SOURCE.
Right, during k8s pod creation we would create the group and name it
something that makes sense to the operator as an example. I'm sure there
are lots of scenarios user-space can do. However, they almost always
involve more than 1 application together in our scenarios.

> > When you have a lot of containers, you also want to limit how many
> > tracepoints each container can create, even if they are given access to
> > the tracefs file. The per-group can limit how many events/tracepoints
> > that container can go create, since we currently only have 16-bit
> > identifiers for trace_event's we need to be cautious we don't run out.
>
> I agree, we need to have a knob to limit it to avoid DoS attack.
>
> > user_events in general has tracepoint validators to ensure the payloads
> > coming in are "safe" from what the kernel might do with them, such as
> > filtering out data.
>
> [...]
> > > > changing the system name of user_events on a per-namespace basis.
> > >
> > > What is the "system name" and how does it protect against namespaces
> > > messing with each other?
> >
> > trace_events in the tracing facility require both a system name and an
> > event name. IE: sched/sched_waking, sched is the system name,
> > sched_waking is the event name. For user_events in the root group, the
> > system name is "user_events". When groups are introduced, the system
> > name can be "user_events_<GUID>" for example.

TO BE DONE. Could you edit the passage of the user_events discussion that opens with the words "Right, during k8s" and closes with "avoid DoS attack.", replacing "DoS attack" with "denial-of-service attack"? The material from here on is separate from the user_events discussion.

GIVEN DATA.
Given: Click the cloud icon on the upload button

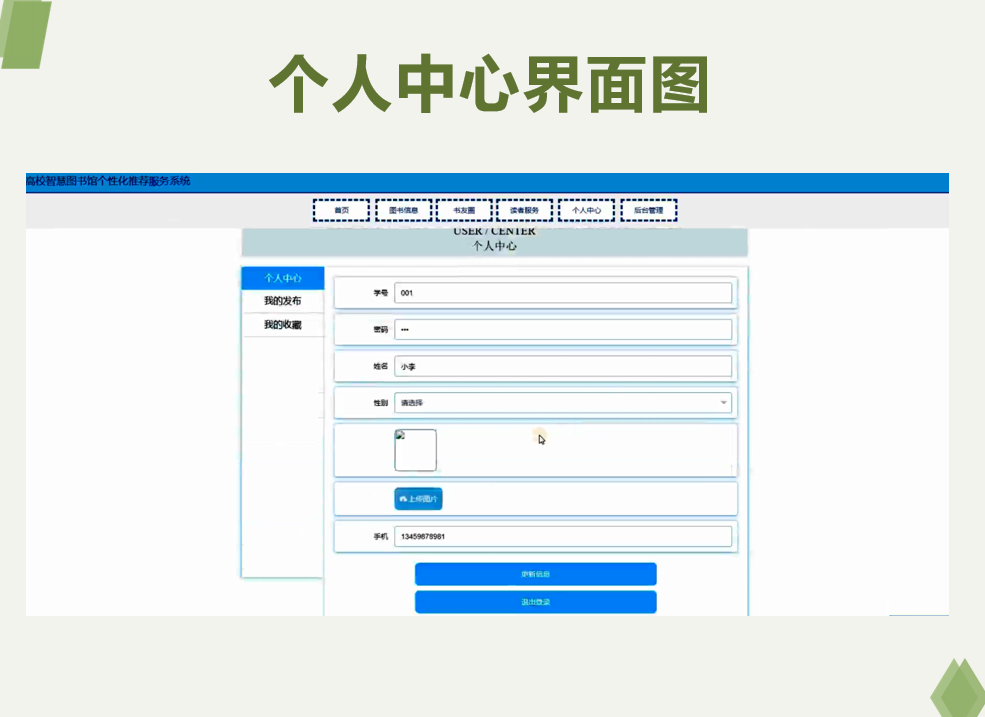Looking at the screenshot, I should [403, 499].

ANSWER TO THE PROBLEM.
Right, during k8s pod creation we would create the group and name it
something that makes sense to the operator as an example. I'm sure there
are lots of scenarios user-space can do. However, they almost always
involve more than 1 application together in our scenarios.

> > When you have a lot of containers, you also want to limit how many
> > tracepoints each container can create, even if they are given access to
> > the tracefs file. The per-group can limit how many events/tracepoints
> > that container can go create, since we currently only have 16-bit
> > identifiers for trace_event's we need to be cautious we don't run out.
>
> I agree, we need to have a knob to limit it to avoid denial-of-service attack.